In the daytime, briefly redirecting your focus to another task can be similarly beneficial because it allows your brain some room to process and recontextualise the information. In 2019, Shelly Gable and her team at the University of California, Santa Barbara asked professional writers and physicists to keep a log of their insights – where and when they occur. The researchers found that approximately 20 per cent of insights happened while the participants were engaged in tasks completely unrelated to their work, especially during tasks requiring mild-to-moderate engagement, such as showering, dishwashing or simply walking. They attributed this to the state of mind-wandering – when your thoughts shift aimlessly from one topic to another, sometimes resulting in unexpected connections. Thus, intentionally allowing some time for mind-wandering can be particularly beneficial if your area of work requires creative or innovative thinking.

Cultivate open-mindedness

As well as sleeping on a problem and deliberately taking your mind away from it, you can also intentionally foster your open-mindedness. This will help you to achieve a state of enhanced flexibility of attention and reduced control over your thoughts. Research demonstrates that insights are often preceded by such states of mind. To do this, avoid overly repetitive routines, where your days and tasks become indistinguishable from each other, and highly scheduled work environments populated by individuals who consistently echo your own ideas. For instance, you might consider working at a different time of the day, actively seeking a variety of social interactions, travelling and exploring interdisciplinary subjects, brainstorming, or simply reminding yourself to rely on your intuition more frequently. In essence, you should aim to expose yourself to new concepts and perspectives while staying entirely open-minded and unbiased. This is different from the active process of exploratory research I mentioned earlier. What I’m describing now comes after that phase and is more about your overall mindset.

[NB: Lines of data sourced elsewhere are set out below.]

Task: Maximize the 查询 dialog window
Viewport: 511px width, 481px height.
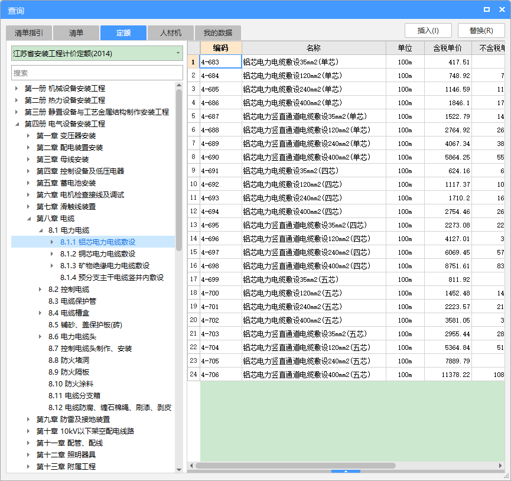Action: (x=487, y=9)
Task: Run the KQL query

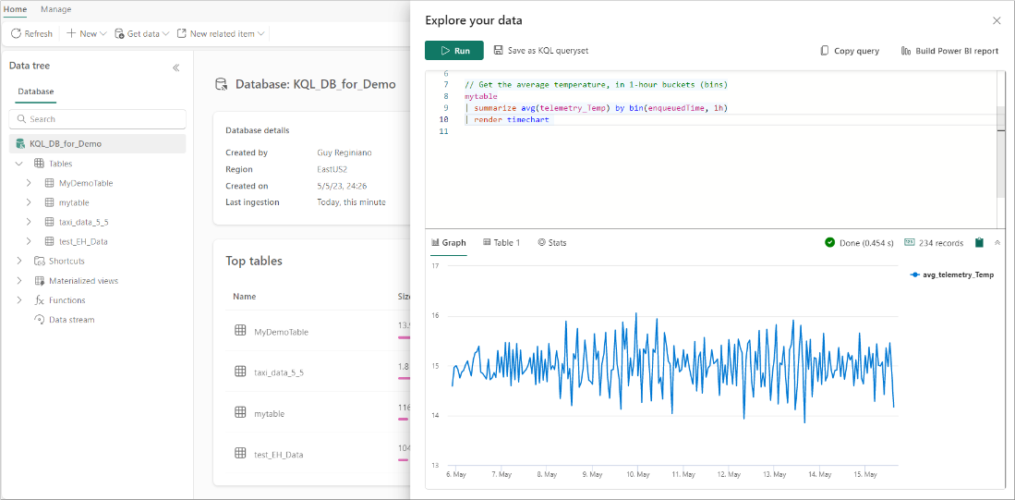Action: pyautogui.click(x=453, y=51)
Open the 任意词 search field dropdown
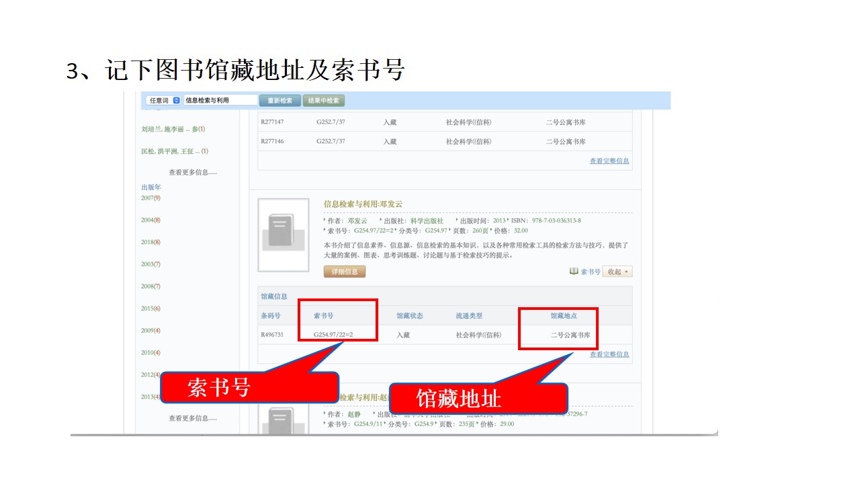This screenshot has width=860, height=484. 164,100
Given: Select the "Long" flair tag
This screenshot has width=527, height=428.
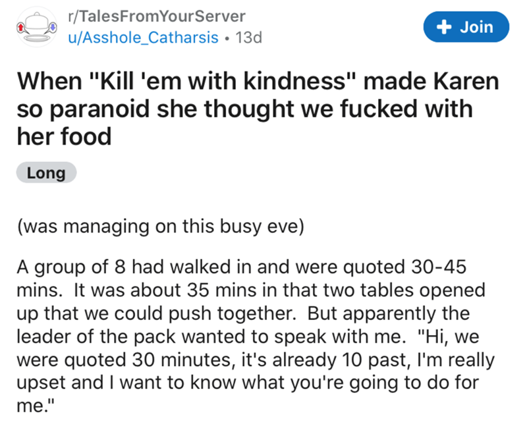Looking at the screenshot, I should coord(46,174).
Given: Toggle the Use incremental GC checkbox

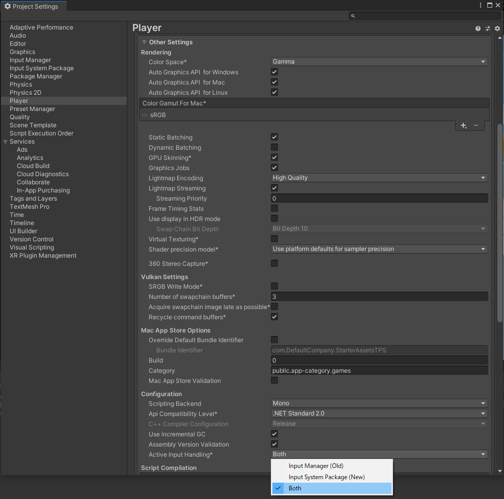Looking at the screenshot, I should [x=274, y=434].
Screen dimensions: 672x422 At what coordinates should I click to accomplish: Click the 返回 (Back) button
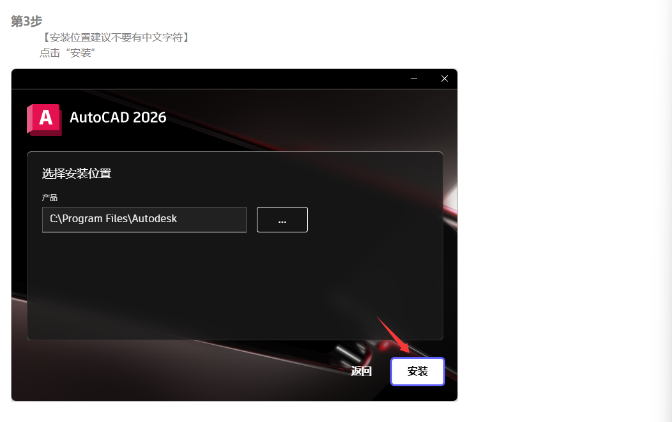coord(361,371)
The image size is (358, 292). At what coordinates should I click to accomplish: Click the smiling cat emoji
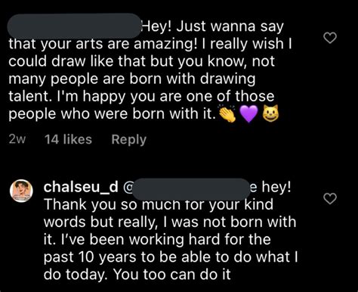click(x=270, y=113)
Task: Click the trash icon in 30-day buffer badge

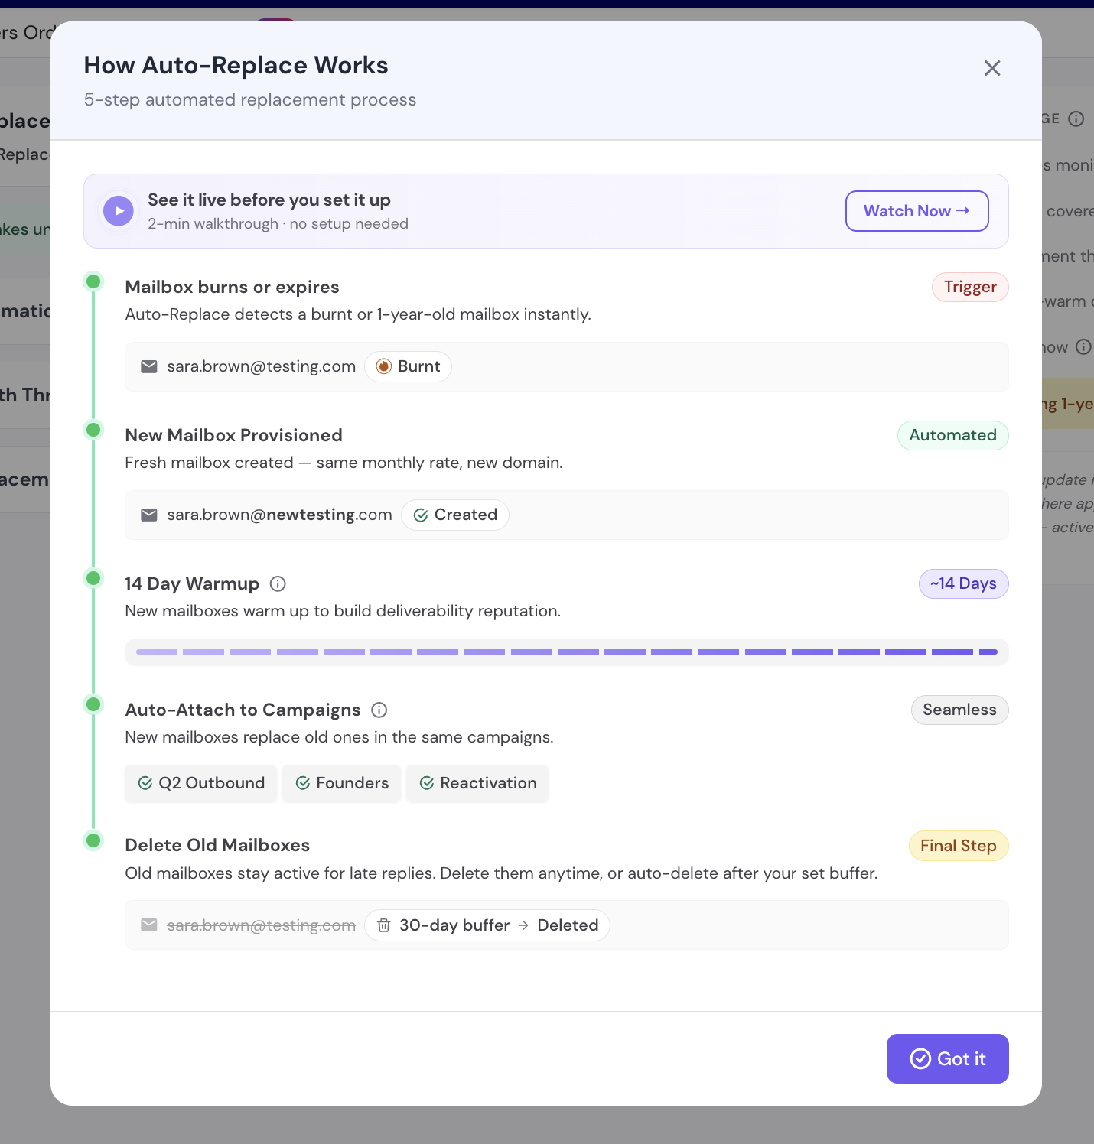Action: [x=384, y=925]
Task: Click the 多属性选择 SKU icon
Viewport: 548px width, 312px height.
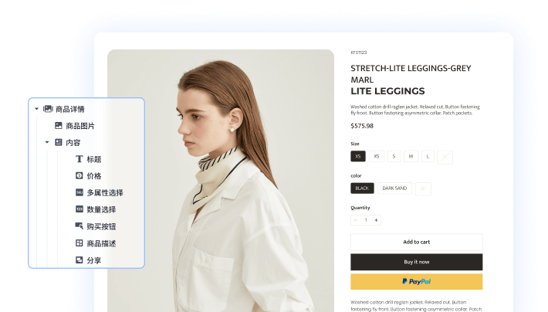Action: click(79, 192)
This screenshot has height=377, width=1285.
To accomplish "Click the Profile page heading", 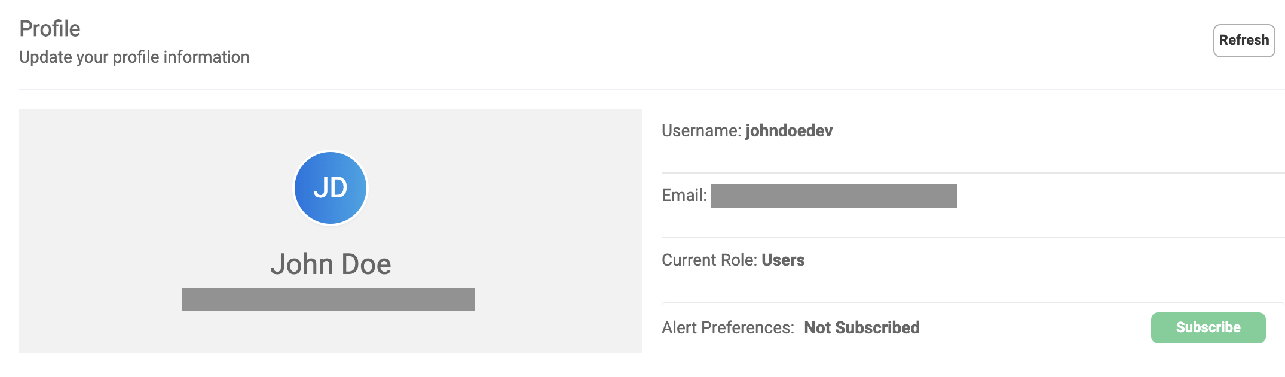I will tap(50, 29).

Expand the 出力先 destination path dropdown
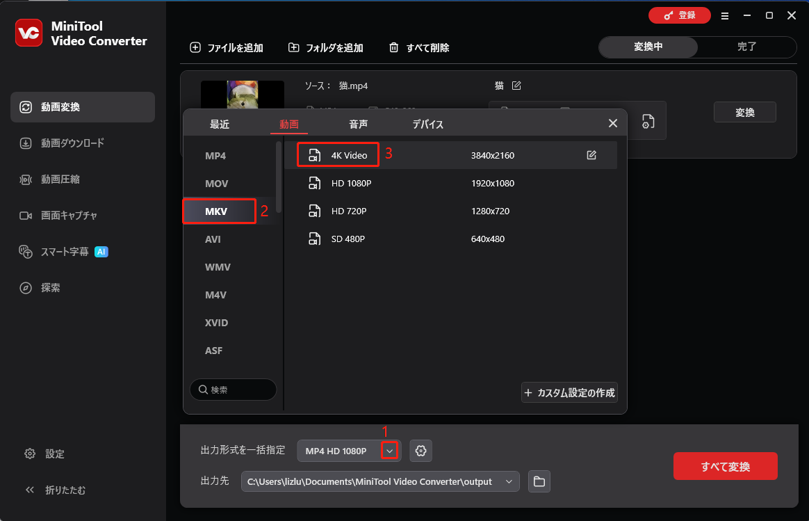coord(508,481)
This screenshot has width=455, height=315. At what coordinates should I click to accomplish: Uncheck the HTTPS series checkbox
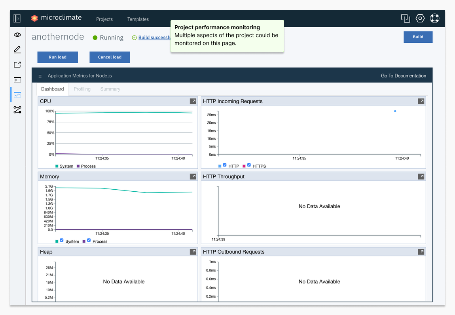[249, 165]
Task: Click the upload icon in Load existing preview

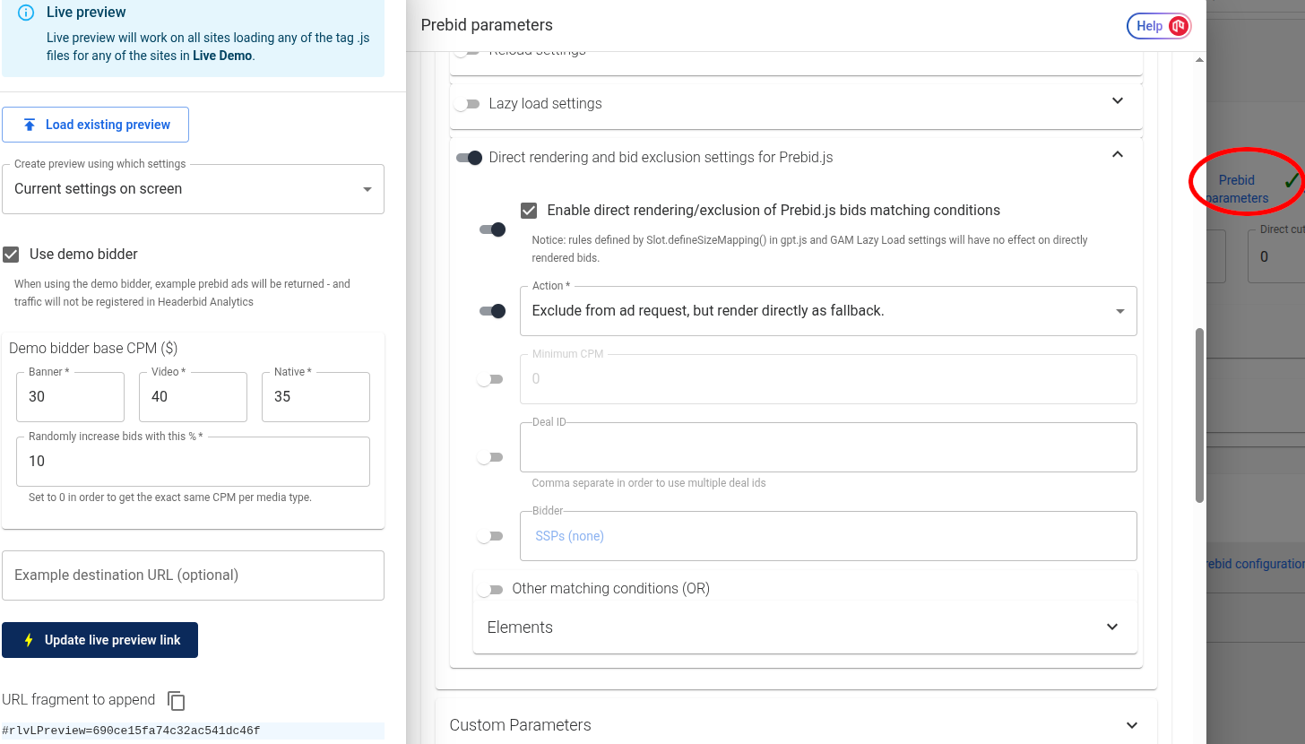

Try to adopt this open-mindedness for at least one day with the specific aim of inviting fresh perspectives.

Insights work similarly to finding shortcuts in physical environments

Insight stage

Turn your attention inwards

Once you’ve given your brain ample opportunity to work on your problem at a subconscious level, there are some further steps you can take to make it more likely that the solution comes to mind. One of these is directed self-reflection. This might include simply observing your thoughts and feelings, as well as actively asking yourself Socratic questions aimed at refining your thinking (eg, What do I think? Why do I think so? Where might I be wrong?).

Notably, during this experience, you will direct your attention inward, which research has shown tends to precede insights, probably because it shuts down visual inputs and allows the brain to focus on internal information.

In addition, Jaan Aru at the University of Tartu in Estonia and colleagues recently conceptualised the problem-solving process as mental navigation – the exploration of our inner world akin to the spatial navigation of physical environments. They believe that insights work similarly to finding shortcuts in physical environments, but only when we navigate through our conceptual space of thoughts and ideas. In my previous Psyche Idea, I provided some examples of how you can navigate your inner world in search of mental shortcuts, such as by mapping out your cognitive landscape as you would a physical city.

Meditate

One of the prominent methods of directed self-reflection is meditation. In general, meditation and mindfulness practices have been shown to increase cognitive flexibility and creativity. More specifically, Vipassana meditation, along with Western alternatives, such as mindfulness and open awareness meditations, are often considered ‘insight meditations’, which aim to bring long-lasting changes in cognition.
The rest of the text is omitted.